Cordilleran Section - 108th Annual Meeting (29–31 March 2012)

Paper No. 9
Presentation Time: 11:40

INSIGHTS INTO THE GROWTH OF SILICIC MAGMA SYSTEMS FROM THE GEOCHRONOLOGIC, ELEMENTAL, AND ISOTOPIC RECORD OF ZIRCON IN MIOCENE PLUTONS AND VOLCANIC ROCKS OF THE COLORADO RIVER EXTENSIONAL CORRIDOR, NEVADA


MILLER, Jonathan1, RYAN, Mark1, MILLER, Calvin2, CLAIBORNE, Lily L.2, JOHNSON, Brent1, COLOMBINI, Lindy L.S.2, WOODEN, Joseph L.3, WALKER Jr, Barry A.4 and LIDZBARSKI, Marsha1, (1)Department of Geology, San Jose State University, San Jose, CA 95192-0102, (2)Department of Earth and Environmental Sciences, Vanderbilt University, Nashville, TN 37235, (3)Geological and Environmental Sciences, Stanford University, Stanford, CA 94305, (4)Geosciences, Oregon State University, Corvallis, OR 97330, Jonathan.Miller@sjsu.edu

Recent geochronologic studies have shown overwhelmingly that zircons from small samples of plutons record intra- and intercrystalline age variability that make assigning a unique ‘crystallization age’ based on a zircon ‘date’ ambiguous. The story from mature silicic volcanoes is similar. What the age spread records is contentious but it typically exceeds the thermal lifetimes of large closed system magma bodies. Open system behavior is thus required to unite zircons grown at different times and sometimes in disparate environments, but the mechanisms that mix zircons and the specific sources of zircons remain poorly constrained. Elemental and isotopic studies of zircon offer additional valuable insights into where and how zircons are recycled in silicic magma systems, as demonstrated by our work from mid-shallow crustal Miocene plutons and coeval volcanic rocks in the northern Colorado River Extensional Corridor.

Zircons show appreciable inter- and intracrystalline age variability (several 105 to 106 years), and often pronounced changes in trace elements and ratios (e.g. Hf, Yb/Gd, Th/U, Eu/Eu*). These shifts record fluctuations in the chemical environments in which the zircons grew, and can often be correlated with temperature changes (Ti-in-zircon thermometry) and changes in whole rock geochemistry and/or saturation in new phases (e.g. sphene). Intercrystalline variation in Hf isotopes (typically 7 to 10 εHf units) and O isotopes (1-2‰ δ18O) from single samples also show that zircons grew in distinct melts, but a surprising result from the Hf isotope data is the remarkable lack of Precambrian zircons (n=4 from >400 analyses), even though whole rock isotope data require a Precambrian crustal component, and all plutons are intruded into Proterozoic crust.

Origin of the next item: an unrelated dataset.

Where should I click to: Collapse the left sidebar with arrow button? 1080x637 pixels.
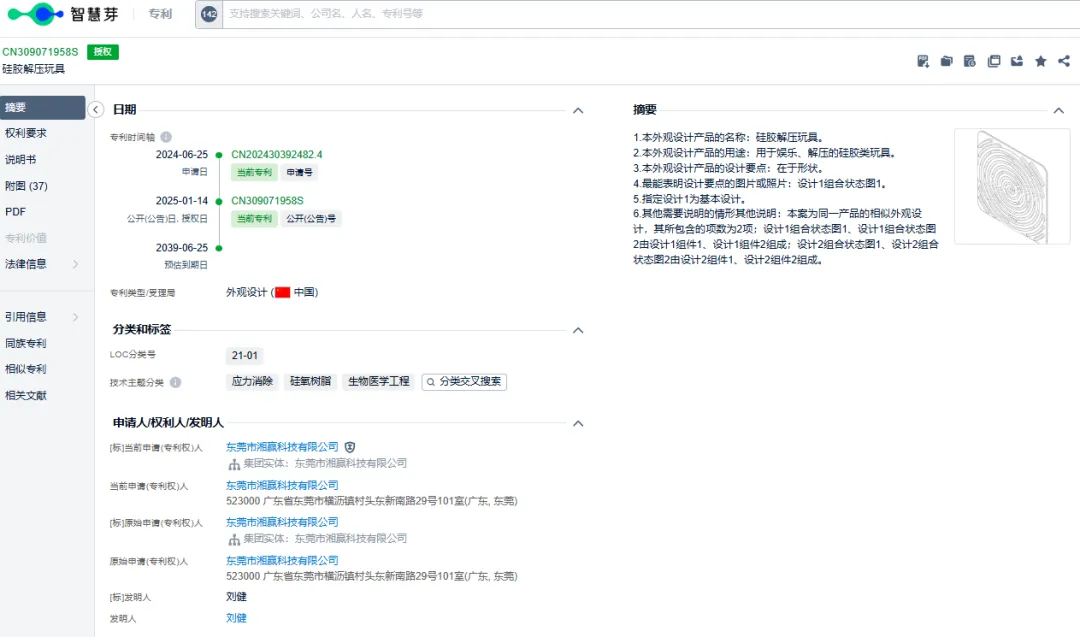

This suggests that initial anatectic melts were either undersaturated in zircon, and/or that subsequent replenishment (e.g. by a hotter, more mafic injection) resulted in strong undersaturation and eradication of zircon inherited from crustal sources. Altogether, the data show that the mid-shallow crustal magma chambers that coalesced to form the plutons and that were tapped during eruptions, were periodically dynamic environments in which much of the zircon growth occurred, and in which zircon was efficiently exchanged between magmatic pulses.